Para sus vecinos era lo que faltaba: ya no solo se convencieron de que estaba loco, sino que era un loco diabólico. Uno de ellos escribió al periódico que “Andrew Crosse debía haber sido ahorcado hace tiempo por tratar con el diablo... hasta donde yo sé, ha convocado al demonio 4 o 5 veces”. Los meses siguientes fueron un suplicio para el pobre científico: recibió numerosas amenazas de muerte, le llamaron blasfemo y Frankenstein, de intentar ocupar el lugar de Dios y de ser una amenaza para “nuestra sagrada religión”. Los granjeros de los alrededores le acusaron de que sus insectos estaban acabando con sus cosechas y un sacerdote realizó un exorcismo desde una colina cercana. Crosse temió por su vida y se recluyó en su casa. El escándalo le afectó tanto que desde entonces hasta el día de su muerte en julio de 1855 vivió apartado, rehuyendo cualquier contacto con sus convecinos.

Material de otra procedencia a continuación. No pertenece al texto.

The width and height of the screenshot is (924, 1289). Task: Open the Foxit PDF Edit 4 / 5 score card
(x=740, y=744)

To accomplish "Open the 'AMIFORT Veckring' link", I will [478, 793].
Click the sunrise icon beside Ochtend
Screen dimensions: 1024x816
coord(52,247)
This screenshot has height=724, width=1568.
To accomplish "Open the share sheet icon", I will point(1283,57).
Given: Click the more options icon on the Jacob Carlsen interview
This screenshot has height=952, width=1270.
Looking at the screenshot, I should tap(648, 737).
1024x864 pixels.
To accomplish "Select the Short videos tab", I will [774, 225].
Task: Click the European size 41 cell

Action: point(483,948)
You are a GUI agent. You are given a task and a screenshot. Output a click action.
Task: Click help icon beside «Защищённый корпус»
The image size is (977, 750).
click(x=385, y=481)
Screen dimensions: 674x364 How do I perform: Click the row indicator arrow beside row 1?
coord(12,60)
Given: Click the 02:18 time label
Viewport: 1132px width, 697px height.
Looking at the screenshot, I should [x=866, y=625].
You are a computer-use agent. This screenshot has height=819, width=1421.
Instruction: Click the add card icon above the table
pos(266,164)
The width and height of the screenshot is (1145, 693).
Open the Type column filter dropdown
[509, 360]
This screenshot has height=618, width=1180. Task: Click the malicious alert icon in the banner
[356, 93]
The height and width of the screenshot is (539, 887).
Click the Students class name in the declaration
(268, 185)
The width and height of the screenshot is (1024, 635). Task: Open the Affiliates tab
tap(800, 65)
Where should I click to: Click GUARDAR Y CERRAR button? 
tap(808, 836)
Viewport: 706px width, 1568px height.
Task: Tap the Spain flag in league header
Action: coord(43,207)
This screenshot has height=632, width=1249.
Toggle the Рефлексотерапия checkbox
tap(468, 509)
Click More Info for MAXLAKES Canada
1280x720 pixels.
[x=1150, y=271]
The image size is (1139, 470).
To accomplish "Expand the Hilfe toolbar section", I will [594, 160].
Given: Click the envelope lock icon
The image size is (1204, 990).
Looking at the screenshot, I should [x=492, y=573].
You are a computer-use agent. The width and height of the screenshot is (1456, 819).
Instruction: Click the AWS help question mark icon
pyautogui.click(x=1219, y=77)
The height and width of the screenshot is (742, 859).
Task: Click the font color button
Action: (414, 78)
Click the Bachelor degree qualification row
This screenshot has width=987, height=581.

Por supuesto, Crosse nunca afirmó haber creado vida, “si la electricidad ha tenido algo que ver en su nacimiento, es algo que no pudo afirmar sin más experimentación”. Tampoco la comunidad científica creyó que lo había hecho. Otros intentaron reproducirlo, como el cirujano William Henry Weekes, que dijo haber obtenido tras un año de trabajo cinco insectos perfectos. Pero el resto de sus colegas no obtuvieron nada. ¿Entonces qué sucedió? Los historiadores de la ciencia piensan que lo más seguro es que el instrumental de Crosse estuviera contaminado con larvas de diminutos ácaros. Claro que los periódicos iban por otro lado, y afirmaron que el científico mas importante de entonces, y el gran experto en la electricidad Michael Faraday, había duplicado el experimento de Crosse. El revuelo fue tal que el gran experimentador inglés tuvo que hacer una declaración negando tal extremo: “Con respecto a los insectos del Sr. Crosse, no creo que nadie crea en ellos salvo quizá él mismo y los aficionados a lo asombroso”. Sorprendentemente, aún en la actualidad hay quien piensa que un científico victoriano creó vida en medio de la campiña inglesa.